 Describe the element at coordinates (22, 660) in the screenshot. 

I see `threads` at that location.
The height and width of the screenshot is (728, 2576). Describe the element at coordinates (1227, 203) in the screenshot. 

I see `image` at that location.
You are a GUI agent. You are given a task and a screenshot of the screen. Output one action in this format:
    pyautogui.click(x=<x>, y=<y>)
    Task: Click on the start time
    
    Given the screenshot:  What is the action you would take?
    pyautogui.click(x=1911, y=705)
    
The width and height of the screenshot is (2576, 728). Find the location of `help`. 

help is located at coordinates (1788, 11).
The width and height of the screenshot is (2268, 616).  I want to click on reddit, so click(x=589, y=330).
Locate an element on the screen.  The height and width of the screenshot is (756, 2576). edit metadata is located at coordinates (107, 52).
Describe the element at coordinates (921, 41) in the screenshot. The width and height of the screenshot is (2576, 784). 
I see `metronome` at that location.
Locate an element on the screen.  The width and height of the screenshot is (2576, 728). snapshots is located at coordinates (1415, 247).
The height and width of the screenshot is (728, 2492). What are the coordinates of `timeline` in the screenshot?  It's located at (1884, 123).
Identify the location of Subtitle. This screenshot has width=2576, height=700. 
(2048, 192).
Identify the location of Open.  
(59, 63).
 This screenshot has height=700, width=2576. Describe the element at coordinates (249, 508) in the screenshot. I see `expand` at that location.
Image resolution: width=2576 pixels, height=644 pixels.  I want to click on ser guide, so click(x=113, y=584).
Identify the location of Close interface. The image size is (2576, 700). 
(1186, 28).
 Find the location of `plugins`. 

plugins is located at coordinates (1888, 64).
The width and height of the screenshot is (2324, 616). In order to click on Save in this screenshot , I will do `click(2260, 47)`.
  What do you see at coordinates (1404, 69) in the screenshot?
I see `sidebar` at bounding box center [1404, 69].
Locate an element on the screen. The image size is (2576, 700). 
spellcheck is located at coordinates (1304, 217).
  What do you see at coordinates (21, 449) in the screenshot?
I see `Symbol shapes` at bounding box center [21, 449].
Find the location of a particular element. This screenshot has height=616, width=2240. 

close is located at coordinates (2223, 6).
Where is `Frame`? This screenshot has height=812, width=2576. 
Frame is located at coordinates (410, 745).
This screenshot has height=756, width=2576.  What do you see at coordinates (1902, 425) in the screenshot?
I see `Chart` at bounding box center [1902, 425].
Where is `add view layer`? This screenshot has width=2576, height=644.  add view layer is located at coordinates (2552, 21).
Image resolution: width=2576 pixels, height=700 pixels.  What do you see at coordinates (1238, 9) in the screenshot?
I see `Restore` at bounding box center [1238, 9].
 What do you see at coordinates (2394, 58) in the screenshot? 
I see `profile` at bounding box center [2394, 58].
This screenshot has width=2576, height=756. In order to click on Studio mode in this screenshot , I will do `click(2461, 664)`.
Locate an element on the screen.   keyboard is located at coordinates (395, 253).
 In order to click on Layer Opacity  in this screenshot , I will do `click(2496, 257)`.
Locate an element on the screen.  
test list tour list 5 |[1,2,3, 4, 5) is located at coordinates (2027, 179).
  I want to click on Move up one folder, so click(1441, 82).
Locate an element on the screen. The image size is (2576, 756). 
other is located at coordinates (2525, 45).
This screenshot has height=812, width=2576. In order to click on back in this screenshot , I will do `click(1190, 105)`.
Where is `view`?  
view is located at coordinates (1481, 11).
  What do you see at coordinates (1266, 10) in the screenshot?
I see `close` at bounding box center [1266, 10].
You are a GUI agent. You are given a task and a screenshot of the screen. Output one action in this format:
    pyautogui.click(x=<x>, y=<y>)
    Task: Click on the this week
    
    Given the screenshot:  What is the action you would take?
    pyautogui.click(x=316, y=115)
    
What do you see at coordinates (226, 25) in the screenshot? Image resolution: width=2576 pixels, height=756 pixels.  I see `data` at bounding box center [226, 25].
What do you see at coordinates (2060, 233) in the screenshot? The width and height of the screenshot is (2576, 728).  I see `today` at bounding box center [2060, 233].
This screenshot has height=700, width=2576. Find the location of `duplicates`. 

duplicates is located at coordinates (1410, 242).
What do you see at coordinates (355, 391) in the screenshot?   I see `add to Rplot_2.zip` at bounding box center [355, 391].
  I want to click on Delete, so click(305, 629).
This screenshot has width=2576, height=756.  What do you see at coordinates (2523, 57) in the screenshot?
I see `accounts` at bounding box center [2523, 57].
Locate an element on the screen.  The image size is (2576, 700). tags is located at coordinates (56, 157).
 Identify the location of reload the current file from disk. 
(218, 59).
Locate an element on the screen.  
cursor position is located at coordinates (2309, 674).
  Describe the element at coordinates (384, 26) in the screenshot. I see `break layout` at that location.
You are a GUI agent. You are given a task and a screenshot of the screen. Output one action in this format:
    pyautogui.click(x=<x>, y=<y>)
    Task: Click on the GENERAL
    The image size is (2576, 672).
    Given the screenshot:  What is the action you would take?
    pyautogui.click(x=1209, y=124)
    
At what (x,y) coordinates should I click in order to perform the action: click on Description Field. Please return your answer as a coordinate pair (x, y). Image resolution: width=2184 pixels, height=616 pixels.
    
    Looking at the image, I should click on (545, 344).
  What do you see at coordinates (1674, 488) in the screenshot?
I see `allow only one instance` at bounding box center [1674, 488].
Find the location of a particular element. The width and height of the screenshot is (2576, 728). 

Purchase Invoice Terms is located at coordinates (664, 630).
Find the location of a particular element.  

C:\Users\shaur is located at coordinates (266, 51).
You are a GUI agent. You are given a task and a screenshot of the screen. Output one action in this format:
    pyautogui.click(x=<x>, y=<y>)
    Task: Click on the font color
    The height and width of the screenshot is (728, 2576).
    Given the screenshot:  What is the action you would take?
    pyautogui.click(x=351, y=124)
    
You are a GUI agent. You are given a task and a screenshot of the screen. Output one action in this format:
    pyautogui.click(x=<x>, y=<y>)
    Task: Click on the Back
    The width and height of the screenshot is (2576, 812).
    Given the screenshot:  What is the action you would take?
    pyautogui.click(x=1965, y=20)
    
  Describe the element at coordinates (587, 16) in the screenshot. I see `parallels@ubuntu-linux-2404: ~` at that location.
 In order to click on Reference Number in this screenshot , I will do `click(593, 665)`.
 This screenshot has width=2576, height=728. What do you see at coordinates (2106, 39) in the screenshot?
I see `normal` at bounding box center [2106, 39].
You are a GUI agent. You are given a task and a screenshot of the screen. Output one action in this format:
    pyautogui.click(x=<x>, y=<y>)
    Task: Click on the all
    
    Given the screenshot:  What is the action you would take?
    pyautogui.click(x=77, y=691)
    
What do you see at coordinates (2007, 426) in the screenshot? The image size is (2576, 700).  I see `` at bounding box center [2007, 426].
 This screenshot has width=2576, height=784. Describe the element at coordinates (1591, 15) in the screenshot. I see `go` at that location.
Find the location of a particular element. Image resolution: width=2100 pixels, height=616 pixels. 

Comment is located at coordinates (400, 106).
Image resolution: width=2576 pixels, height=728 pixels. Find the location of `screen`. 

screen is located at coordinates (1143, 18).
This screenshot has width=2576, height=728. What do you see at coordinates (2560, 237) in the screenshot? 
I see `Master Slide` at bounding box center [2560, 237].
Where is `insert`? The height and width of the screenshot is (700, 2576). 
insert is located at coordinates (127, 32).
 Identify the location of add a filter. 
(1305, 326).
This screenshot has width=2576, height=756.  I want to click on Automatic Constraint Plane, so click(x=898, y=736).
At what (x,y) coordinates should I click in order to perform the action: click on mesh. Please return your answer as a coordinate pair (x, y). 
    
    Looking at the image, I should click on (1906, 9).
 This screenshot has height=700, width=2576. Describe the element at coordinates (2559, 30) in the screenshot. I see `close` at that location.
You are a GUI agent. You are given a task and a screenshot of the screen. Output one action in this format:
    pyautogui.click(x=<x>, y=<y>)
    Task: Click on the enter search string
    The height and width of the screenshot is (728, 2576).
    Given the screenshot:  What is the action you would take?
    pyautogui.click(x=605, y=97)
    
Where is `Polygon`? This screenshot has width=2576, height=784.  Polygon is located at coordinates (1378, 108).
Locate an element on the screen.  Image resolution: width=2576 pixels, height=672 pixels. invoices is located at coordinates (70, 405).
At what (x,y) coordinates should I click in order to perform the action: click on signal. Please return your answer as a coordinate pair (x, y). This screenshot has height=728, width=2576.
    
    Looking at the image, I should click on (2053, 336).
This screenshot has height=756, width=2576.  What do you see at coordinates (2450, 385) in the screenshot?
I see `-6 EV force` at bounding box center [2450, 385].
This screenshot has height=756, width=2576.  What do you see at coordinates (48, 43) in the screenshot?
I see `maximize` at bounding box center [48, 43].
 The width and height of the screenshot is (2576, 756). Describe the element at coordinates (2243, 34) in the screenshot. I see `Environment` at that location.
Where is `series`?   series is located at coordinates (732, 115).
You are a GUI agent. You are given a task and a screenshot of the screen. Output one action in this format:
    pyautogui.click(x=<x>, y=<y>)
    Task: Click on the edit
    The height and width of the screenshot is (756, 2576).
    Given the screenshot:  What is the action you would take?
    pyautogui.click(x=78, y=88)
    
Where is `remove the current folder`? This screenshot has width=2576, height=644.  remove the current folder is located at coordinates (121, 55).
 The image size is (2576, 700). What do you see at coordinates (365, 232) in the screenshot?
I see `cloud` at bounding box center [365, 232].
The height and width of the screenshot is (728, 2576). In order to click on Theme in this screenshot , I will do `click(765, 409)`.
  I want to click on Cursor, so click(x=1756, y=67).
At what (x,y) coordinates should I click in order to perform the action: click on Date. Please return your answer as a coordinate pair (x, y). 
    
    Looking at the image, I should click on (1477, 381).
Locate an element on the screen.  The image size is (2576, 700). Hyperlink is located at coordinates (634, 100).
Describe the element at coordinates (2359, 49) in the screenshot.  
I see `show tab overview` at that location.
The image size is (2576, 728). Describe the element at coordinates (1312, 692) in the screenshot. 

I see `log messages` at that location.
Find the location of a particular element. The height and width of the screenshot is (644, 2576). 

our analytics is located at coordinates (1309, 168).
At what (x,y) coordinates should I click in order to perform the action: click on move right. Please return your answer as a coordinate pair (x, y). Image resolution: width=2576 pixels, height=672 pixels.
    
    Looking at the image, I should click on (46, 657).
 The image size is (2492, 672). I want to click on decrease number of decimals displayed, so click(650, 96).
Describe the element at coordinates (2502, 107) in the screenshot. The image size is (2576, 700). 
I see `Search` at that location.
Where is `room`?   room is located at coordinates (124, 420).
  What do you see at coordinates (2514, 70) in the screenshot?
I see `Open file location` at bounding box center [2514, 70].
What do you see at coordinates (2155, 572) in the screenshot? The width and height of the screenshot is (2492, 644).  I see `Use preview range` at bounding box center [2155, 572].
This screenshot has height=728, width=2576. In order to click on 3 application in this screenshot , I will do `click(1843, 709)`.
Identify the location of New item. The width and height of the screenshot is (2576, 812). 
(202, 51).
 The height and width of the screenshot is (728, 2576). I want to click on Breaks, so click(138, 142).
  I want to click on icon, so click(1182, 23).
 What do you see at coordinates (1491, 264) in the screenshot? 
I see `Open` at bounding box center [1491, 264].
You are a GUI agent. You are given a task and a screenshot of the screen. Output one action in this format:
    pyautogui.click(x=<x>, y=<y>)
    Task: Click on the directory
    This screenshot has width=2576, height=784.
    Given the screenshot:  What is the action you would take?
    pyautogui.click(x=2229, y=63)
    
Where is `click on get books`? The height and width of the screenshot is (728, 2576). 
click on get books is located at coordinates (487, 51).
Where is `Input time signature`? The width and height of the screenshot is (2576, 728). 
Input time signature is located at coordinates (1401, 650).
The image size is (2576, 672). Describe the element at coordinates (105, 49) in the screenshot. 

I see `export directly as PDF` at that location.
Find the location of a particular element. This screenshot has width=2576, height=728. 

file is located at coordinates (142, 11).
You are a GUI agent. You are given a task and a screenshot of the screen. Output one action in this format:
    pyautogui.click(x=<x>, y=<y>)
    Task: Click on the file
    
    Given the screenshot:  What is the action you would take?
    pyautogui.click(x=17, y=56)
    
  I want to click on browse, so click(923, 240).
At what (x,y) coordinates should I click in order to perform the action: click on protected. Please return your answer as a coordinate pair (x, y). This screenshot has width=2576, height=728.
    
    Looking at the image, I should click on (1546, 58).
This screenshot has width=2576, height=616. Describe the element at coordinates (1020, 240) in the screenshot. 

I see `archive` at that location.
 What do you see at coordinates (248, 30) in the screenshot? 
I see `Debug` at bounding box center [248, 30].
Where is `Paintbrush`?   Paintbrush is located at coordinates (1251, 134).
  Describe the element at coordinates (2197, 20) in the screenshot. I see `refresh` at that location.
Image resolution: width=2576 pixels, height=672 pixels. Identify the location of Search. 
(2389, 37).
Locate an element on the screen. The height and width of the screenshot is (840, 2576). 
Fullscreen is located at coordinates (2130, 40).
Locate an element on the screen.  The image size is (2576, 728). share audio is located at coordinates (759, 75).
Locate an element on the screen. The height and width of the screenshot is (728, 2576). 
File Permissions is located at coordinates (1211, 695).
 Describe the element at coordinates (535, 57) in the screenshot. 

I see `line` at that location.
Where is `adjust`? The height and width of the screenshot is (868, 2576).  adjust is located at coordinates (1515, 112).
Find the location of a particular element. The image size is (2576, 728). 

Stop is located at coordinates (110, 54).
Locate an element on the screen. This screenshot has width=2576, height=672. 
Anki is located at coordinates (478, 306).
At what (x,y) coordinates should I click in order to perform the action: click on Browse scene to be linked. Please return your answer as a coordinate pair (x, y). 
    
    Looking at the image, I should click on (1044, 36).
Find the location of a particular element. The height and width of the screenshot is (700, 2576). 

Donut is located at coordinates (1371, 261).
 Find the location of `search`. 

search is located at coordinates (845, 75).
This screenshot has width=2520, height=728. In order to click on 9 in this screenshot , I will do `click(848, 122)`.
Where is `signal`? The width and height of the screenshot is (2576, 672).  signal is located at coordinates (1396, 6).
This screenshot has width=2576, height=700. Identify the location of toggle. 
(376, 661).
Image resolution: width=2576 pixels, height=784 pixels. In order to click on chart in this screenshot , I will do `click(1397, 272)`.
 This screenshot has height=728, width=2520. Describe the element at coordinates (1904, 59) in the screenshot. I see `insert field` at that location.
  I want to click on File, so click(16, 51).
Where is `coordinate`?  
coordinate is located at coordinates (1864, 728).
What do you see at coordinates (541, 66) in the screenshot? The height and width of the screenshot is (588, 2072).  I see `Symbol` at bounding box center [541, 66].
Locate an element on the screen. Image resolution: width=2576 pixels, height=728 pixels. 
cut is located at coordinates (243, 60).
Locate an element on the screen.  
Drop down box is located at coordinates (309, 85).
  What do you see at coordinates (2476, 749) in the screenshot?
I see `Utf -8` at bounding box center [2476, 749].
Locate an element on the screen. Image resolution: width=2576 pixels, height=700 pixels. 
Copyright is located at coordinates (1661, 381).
##############################
> _REQUIREMENT_: Retype the material starting with the line that contains "Describe the element at coordinates (921, 41)" and going on through the line that contains "plugins is located at coordinates (1888, 64).", matching every character of each line.

> _ANSWER TO THIS EXERCISE_:
Describe the element at coordinates (921, 41) in the screenshot. The width and height of the screenshot is (2576, 784). 
I see `metronome` at that location.
Locate an element on the screen.  The width and height of the screenshot is (2576, 728). snapshots is located at coordinates (1415, 247).
The height and width of the screenshot is (728, 2492). What are the coordinates of `timeline` in the screenshot?  It's located at (1884, 123).
Identify the location of Subtitle. This screenshot has width=2576, height=700. 
(2048, 192).
Identify the location of Open.  
(59, 63).
 This screenshot has height=700, width=2576. Describe the element at coordinates (249, 508) in the screenshot. I see `expand` at that location.
Image resolution: width=2576 pixels, height=644 pixels.  I want to click on ser guide, so click(x=113, y=584).
Identify the location of Close interface. The image size is (2576, 700). 
(1186, 28).
 Find the location of `plugins`. 

plugins is located at coordinates (1888, 64).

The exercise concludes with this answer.